# What you will do
Please reproduce every item below word for word, leaving the pictures out of your answer.

# Exercise data
>> START
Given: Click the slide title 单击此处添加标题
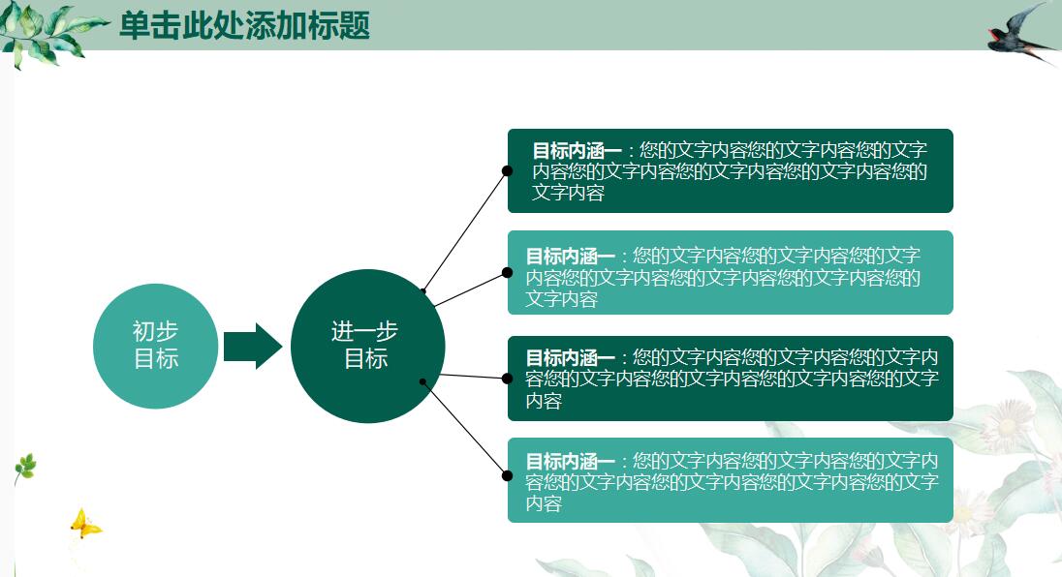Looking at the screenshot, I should coord(244,25).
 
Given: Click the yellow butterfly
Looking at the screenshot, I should coord(84,525).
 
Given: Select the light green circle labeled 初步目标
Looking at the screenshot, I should coord(155,346).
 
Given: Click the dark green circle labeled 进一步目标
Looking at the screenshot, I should coord(367,346).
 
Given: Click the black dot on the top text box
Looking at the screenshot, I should coord(507,171).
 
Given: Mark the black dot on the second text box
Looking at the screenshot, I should coord(507,273).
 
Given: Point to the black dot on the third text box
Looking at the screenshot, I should coord(507,379).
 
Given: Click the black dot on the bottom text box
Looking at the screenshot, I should coord(507,475).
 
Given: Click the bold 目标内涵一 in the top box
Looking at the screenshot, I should coord(576,151).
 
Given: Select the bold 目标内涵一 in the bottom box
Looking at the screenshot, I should coord(570,462).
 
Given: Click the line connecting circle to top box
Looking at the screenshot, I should coord(465,230).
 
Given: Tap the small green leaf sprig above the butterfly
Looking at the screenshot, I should coord(25,469).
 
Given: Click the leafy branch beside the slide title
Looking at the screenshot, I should coord(48,31).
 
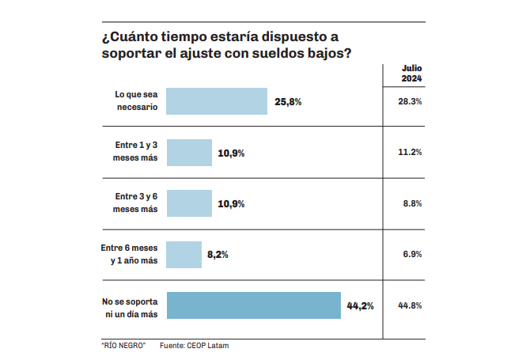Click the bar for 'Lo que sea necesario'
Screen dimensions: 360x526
click(x=217, y=101)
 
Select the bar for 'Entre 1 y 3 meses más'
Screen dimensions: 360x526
click(x=189, y=152)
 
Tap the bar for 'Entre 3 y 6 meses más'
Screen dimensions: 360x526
click(x=189, y=203)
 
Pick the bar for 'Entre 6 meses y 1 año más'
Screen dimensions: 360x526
click(x=184, y=254)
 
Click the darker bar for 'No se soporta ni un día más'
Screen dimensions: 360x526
click(x=253, y=305)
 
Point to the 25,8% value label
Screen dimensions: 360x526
click(x=289, y=102)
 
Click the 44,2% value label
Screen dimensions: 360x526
click(x=360, y=305)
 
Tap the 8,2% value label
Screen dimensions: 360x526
click(x=218, y=255)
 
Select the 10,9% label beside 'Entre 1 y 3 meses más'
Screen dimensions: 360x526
click(x=231, y=153)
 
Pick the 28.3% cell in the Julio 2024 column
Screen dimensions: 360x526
click(x=411, y=102)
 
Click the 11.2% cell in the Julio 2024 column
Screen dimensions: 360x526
click(x=411, y=153)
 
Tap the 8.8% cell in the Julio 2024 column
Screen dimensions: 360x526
click(x=412, y=203)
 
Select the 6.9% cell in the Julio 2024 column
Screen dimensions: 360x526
click(x=412, y=254)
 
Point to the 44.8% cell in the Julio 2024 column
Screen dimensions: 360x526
click(x=411, y=305)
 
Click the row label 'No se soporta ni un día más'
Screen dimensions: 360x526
click(x=130, y=308)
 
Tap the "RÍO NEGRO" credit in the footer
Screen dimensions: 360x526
click(x=124, y=346)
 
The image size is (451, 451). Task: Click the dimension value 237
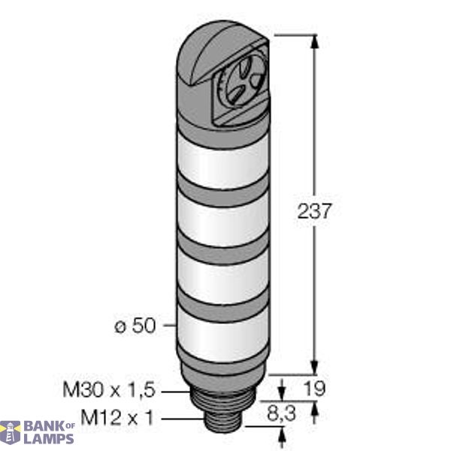[313, 211]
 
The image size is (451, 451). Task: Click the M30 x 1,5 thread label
[117, 390]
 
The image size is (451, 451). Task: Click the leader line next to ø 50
[168, 326]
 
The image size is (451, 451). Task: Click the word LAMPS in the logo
[50, 439]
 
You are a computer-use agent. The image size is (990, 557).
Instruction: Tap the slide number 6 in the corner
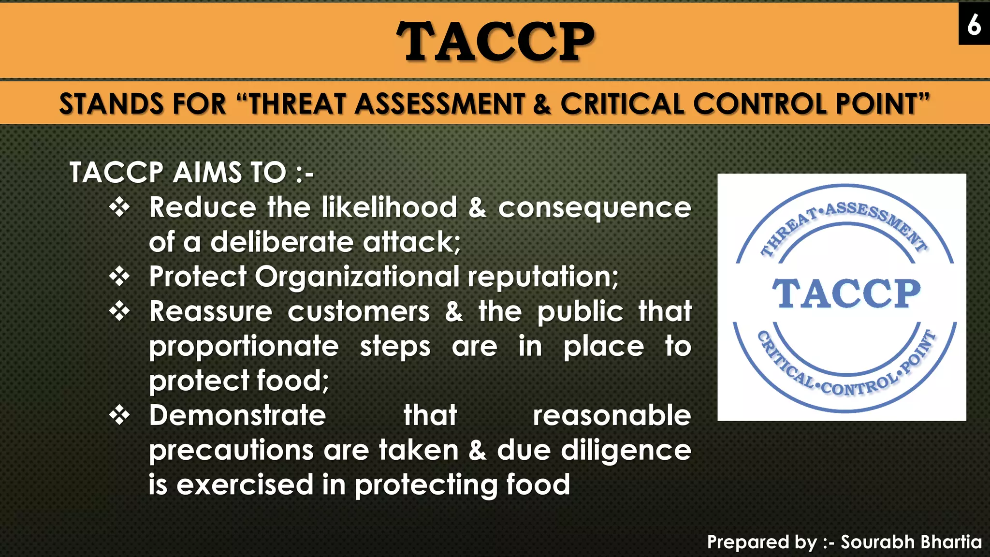pyautogui.click(x=974, y=24)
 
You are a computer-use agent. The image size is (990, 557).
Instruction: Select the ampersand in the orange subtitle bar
pyautogui.click(x=542, y=104)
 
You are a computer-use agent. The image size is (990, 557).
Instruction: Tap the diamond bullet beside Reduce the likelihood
pyautogui.click(x=119, y=208)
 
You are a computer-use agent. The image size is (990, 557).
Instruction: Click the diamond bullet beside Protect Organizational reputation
pyautogui.click(x=119, y=277)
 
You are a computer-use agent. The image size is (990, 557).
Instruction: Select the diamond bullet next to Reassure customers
pyautogui.click(x=119, y=312)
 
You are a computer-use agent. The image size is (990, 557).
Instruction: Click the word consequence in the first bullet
pyautogui.click(x=595, y=208)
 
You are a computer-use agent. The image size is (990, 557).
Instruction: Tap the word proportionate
pyautogui.click(x=244, y=347)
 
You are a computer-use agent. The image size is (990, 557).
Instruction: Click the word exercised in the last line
pyautogui.click(x=245, y=485)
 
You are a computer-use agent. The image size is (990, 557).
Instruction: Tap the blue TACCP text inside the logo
pyautogui.click(x=846, y=293)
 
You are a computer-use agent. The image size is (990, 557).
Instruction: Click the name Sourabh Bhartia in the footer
pyautogui.click(x=911, y=542)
>> END
# Result below
Given: Click the slide title 单击此处添加标题
Looking at the screenshot, I should coord(244,25).
 
Given: Click the yellow butterfly
Looking at the screenshot, I should coord(84,525).
 
Given: Select the light green circle labeled 初步目标
Looking at the screenshot, I should coord(155,346).
 
Given: Click the dark green circle labeled 进一步目标
Looking at the screenshot, I should coord(367,346).
 
Given: Click the black dot on the top text box
Looking at the screenshot, I should coord(507,171).
 
Given: Mark the black dot on the second text box
Looking at the screenshot, I should coord(507,273).
 
Given: Point to the black dot on the third text box
Looking at the screenshot, I should coord(507,379).
 
Given: Click the black dot on the bottom text box
Looking at the screenshot, I should coord(507,475).
 
Given: Click the bold 目标内涵一 in the top box
Looking at the screenshot, I should coord(576,151).
 
Given: Select the bold 目标内涵一 in the bottom box
Looking at the screenshot, I should coord(570,462).
 
Given: Click the line connecting circle to top box
Looking at the screenshot, I should coord(465,230).
 
Given: Tap the small green leaf sprig above the butterfly
Looking at the screenshot, I should coord(25,469).
 
Given: Click the leafy branch beside the slide title
Looking at the screenshot, I should coord(48,31).
 
Click the bar for 'Lo que sea necesario'
Screen dimensions: 360x526
click(x=217, y=101)
 
Select the bar for 'Entre 1 y 3 meses más'
Screen dimensions: 360x526
click(x=189, y=152)
 
Tap the bar for 'Entre 3 y 6 meses más'
Screen dimensions: 360x526
click(x=189, y=203)
 
Pick the bar for 'Entre 6 meses y 1 año más'
Screen dimensions: 360x526
click(x=184, y=254)
 
Click the darker bar for 'No se soporta ni un día más'
Screen dimensions: 360x526
click(x=253, y=305)
 
Point to the 25,8% value label
Screen dimensions: 360x526
click(x=289, y=102)
 
Click the 44,2% value label
Screen dimensions: 360x526
click(x=360, y=305)
 
Tap the 8,2% value label
Screen dimensions: 360x526
click(x=218, y=255)
 
Select the 10,9% label beside 'Entre 1 y 3 meses más'
Screen dimensions: 360x526
click(x=231, y=153)
 
Pick the 28.3% cell in the Julio 2024 column
Screen dimensions: 360x526
click(x=411, y=102)
 
Click the 11.2% cell in the Julio 2024 column
Screen dimensions: 360x526
click(x=411, y=153)
 
Tap the 8.8% cell in the Julio 2024 column
Screen dimensions: 360x526
click(x=412, y=203)
 
Select the 6.9% cell in the Julio 2024 column
Screen dimensions: 360x526
click(x=412, y=254)
 
Point to the 44.8% cell in the Julio 2024 column
Screen dimensions: 360x526
click(x=411, y=305)
 
Click the row label 'No se soporta ni un día más'
Screen dimensions: 360x526
click(x=130, y=308)
 
Tap the "RÍO NEGRO" credit in the footer
Screen dimensions: 360x526
click(x=124, y=346)
 
The image size is (451, 451). Task: Click the dimension value 237
[313, 211]
 
The image size is (451, 451). Task: Click the M30 x 1,5 thread label
[117, 390]
 
The image size is (451, 451). Task: Click the leader line next to ø 50
[168, 326]
 
The image size is (451, 451). Task: Click the word LAMPS in the logo
[50, 439]
 
You are a computer-use agent. The image size is (990, 557).
Instruction: Tap the slide number 6 in the corner
pyautogui.click(x=974, y=24)
 
You are a computer-use agent. The image size is (990, 557).
Instruction: Select the ampersand in the orange subtitle bar
pyautogui.click(x=542, y=104)
 
You are a computer-use agent. The image size is (990, 557).
Instruction: Tap the diamond bullet beside Reduce the likelihood
pyautogui.click(x=119, y=208)
 
You are a computer-use agent. The image size is (990, 557).
Instruction: Click the diamond bullet beside Protect Organizational reputation
pyautogui.click(x=119, y=277)
 
You are a computer-use agent. The image size is (990, 557).
Instruction: Select the diamond bullet next to Reassure customers
pyautogui.click(x=119, y=312)
 
You are a computer-use agent. The image size is (990, 557).
Instruction: Click the word consequence in the first bullet
pyautogui.click(x=595, y=208)
 
You are a computer-use agent. The image size is (990, 557).
Instruction: Tap the word proportionate
pyautogui.click(x=244, y=347)
 
You are a computer-use agent. The image size is (990, 557).
Instruction: Click the word exercised in the last line
pyautogui.click(x=245, y=485)
 
You are a computer-use agent. The image size is (990, 557).
Instruction: Tap the blue TACCP text inside the logo
pyautogui.click(x=846, y=293)
 
You are a computer-use agent. The image size is (990, 557).
Instruction: Click the name Sourabh Bhartia in the footer
pyautogui.click(x=911, y=542)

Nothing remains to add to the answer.